Ever heard of the announcer’s version of a Michael Jordan flu game?
Well, you have now.
And like MJ, it happened on one of sports’ biggest stages
When Alabama beat Georgia in the 2018 College Football Playoff National Championship, Chris Fowler wasn’t feeling himself. The longtime ESPN CFB play-by-play voice has one of the more iconic calls on Tua Tagovailoa’s game-winning 41-yard touchdown pass to Devonta Smith on 2nd-and-26.
And he did so under duress, more specifically, under the weather.
On You Better You Bet with host Nick Kostos, Fowler was going through some of his favorite calls, and he landed on one of the more thrilling National Championship games (and endings) in recent memory and CFP history. He called it a ” once-a-career kind of thing” before revealing he called the game with Kirk Hersbtreit with a 102-degree fever.
What is your favorite Chris Fowler call?@cbfowler remembers his Jordan Flu game in the Alabama-Georgia 2018 National Championship with @TheKostos & @FemiAbebefe! 🔥
Listen to the FULL interview on the YBYB Podcast ➡️ https://t.co/RC7Ey7EkeQ pic.twitter.com/KgSCP0FcWL
— You Better You Bet (@YouBetterYouBet) November 8, 2024
“I felt like sh*t that night,” he said, “but it was an amazing game. And you get very few chances to see something like that, so you kind of just push it. That was my Jordan flu game.”

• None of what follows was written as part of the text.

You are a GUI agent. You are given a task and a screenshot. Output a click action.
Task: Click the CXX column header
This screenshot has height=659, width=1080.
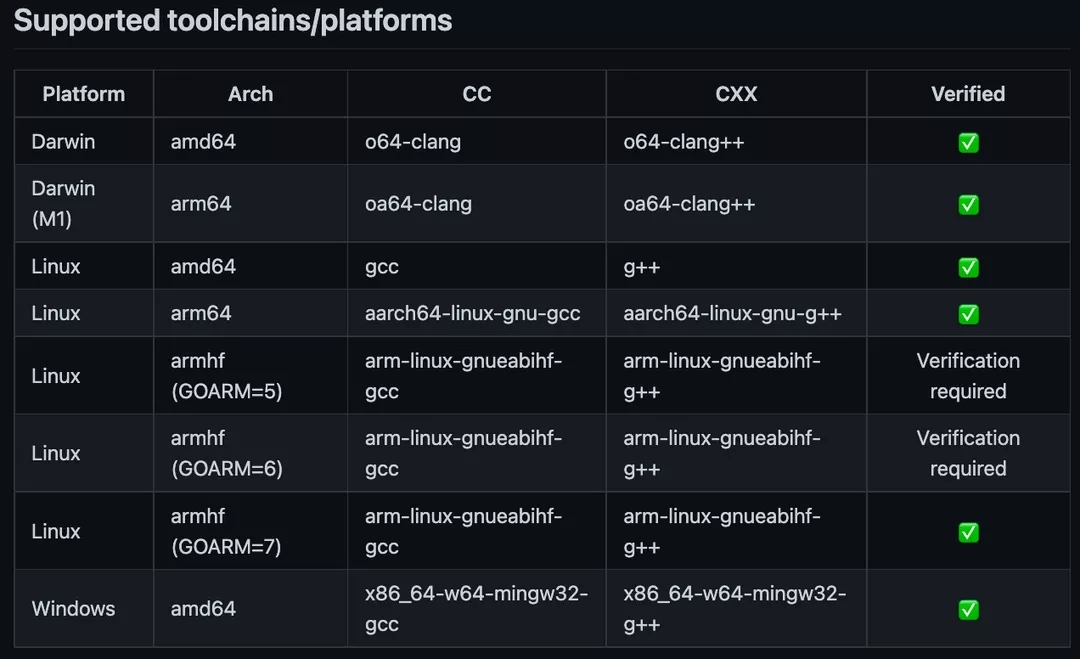(x=736, y=94)
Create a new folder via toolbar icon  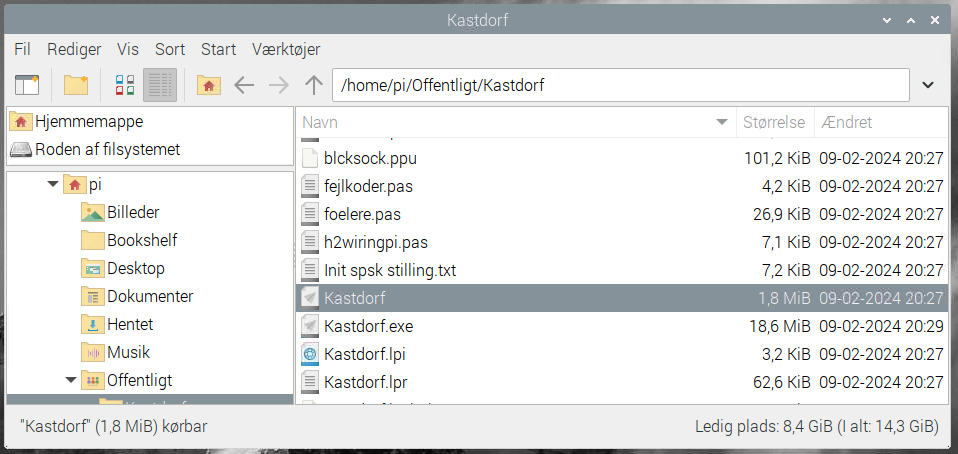(x=76, y=85)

Fowler tried to downplay it, but Kostos pressed for more, pointing out that no one knew he was sick.
“I hope not; you’re supposed to hide it,” Fowler said when pressed on the fact that nobody knew. “I mean, it wasn’t a perfect game. There was a couple of things where I was trying to keep my focus. And when you call a game like that, usually, not for an hour or two after that, for days, weeks, even a year or two, you remember everything about that game. You have a very clear recall. Sometimes, when a golfer can recall every single swing out of the 70 he took in a round, it’s like that in play-by-play.

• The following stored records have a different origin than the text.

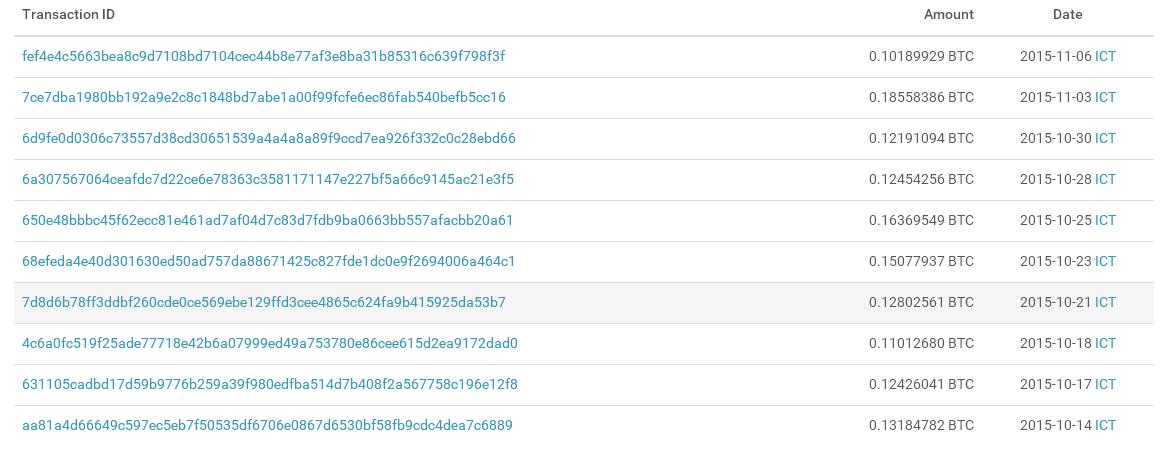Select the 0.18558386 BTC amount cell
This screenshot has width=1161, height=457.
(x=920, y=98)
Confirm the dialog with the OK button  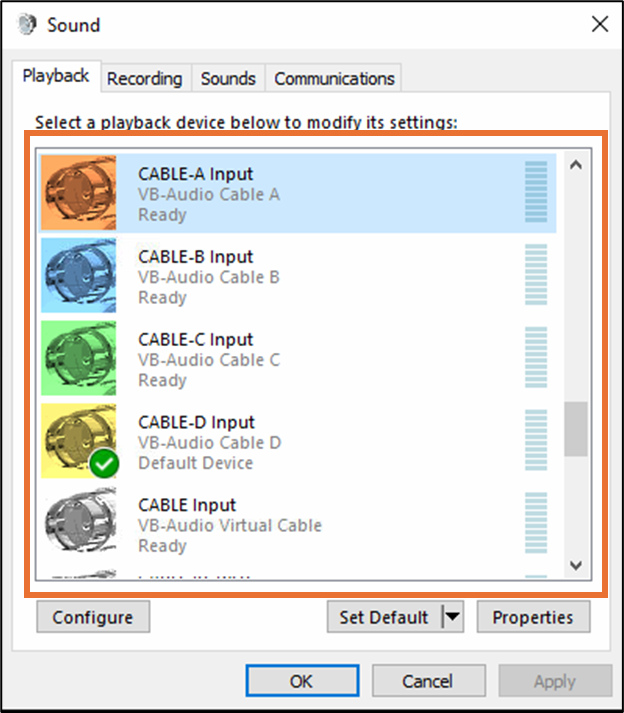(302, 681)
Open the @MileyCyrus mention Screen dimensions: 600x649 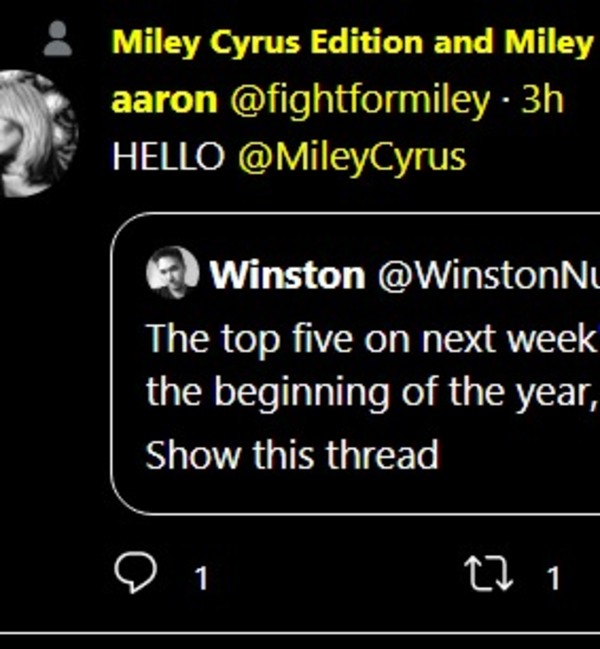352,157

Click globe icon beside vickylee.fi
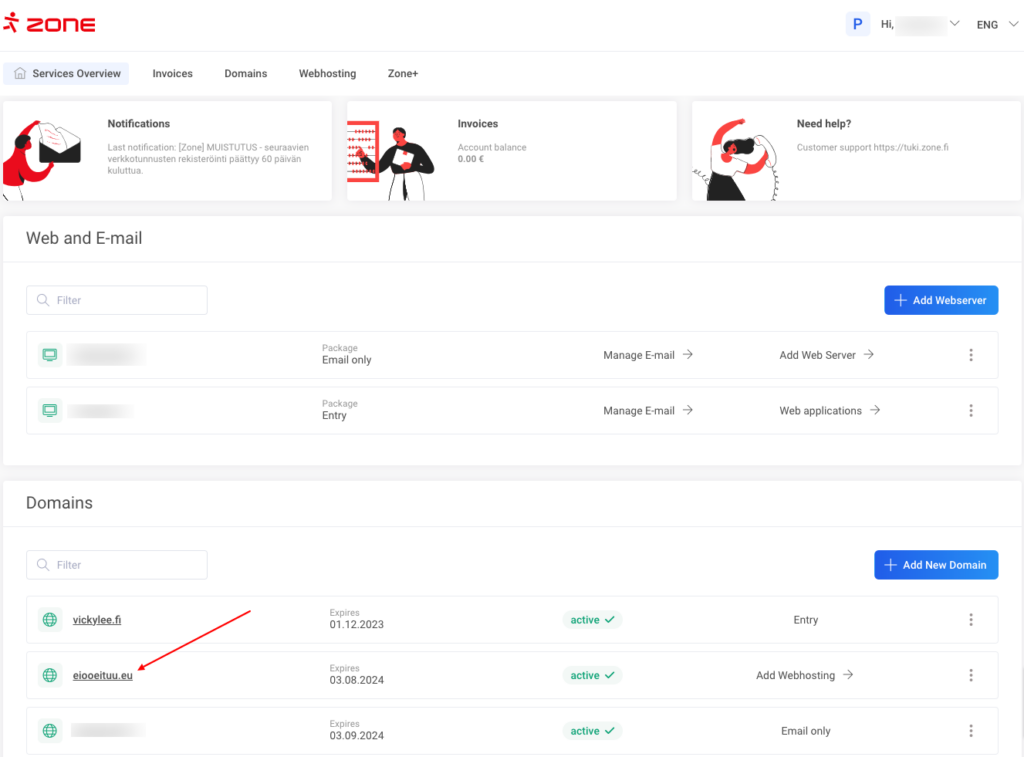[50, 620]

“I had no memory of the outcome…I was so cationic at the game that at the postgame party, which I actually went to, I had to leave, ‘What am I doing here drinking at a party?’ I had to get to bed…A lot of that game was fuzzy, which is weird. It shows what a fever can do to the mind. But it’s nobody’s business to know you’re feeling bad—you just gotta do the job.”
Michael Jordan did the job in Game 5 of the 1997 NBA Finals.
Chris Fowler did the job in the 2018 CFP National Championship game.